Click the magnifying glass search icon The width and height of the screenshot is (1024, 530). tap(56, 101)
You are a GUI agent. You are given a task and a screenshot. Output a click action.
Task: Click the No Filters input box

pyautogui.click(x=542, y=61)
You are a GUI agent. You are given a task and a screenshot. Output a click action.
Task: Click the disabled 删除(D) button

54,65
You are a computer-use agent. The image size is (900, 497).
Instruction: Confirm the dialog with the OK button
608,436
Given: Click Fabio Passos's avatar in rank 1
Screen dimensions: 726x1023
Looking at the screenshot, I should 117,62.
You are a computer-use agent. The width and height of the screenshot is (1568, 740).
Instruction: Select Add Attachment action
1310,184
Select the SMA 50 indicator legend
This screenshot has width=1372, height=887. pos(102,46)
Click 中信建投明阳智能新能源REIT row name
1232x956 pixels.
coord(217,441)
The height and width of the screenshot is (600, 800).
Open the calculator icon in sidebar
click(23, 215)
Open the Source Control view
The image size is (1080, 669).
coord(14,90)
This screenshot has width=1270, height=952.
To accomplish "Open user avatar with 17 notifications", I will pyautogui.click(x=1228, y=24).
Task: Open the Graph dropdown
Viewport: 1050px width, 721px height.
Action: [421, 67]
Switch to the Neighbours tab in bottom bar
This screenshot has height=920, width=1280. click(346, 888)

-- -- --

**WRITTEN PROBLEM**
Starting at the line that has "The height and" and ending with the line that has "Action: [421, 67]", change "Source Control" to "Explorer", and write out those lines with nothing else altered.

**FINAL RESULT**
The height and width of the screenshot is (600, 800).
Open the calculator icon in sidebar
click(23, 215)
Open the Explorer view
The image size is (1080, 669).
coord(14,90)
This screenshot has width=1270, height=952.
To accomplish "Open user avatar with 17 notifications", I will pyautogui.click(x=1228, y=24).
Task: Open the Graph dropdown
Viewport: 1050px width, 721px height.
Action: [421, 67]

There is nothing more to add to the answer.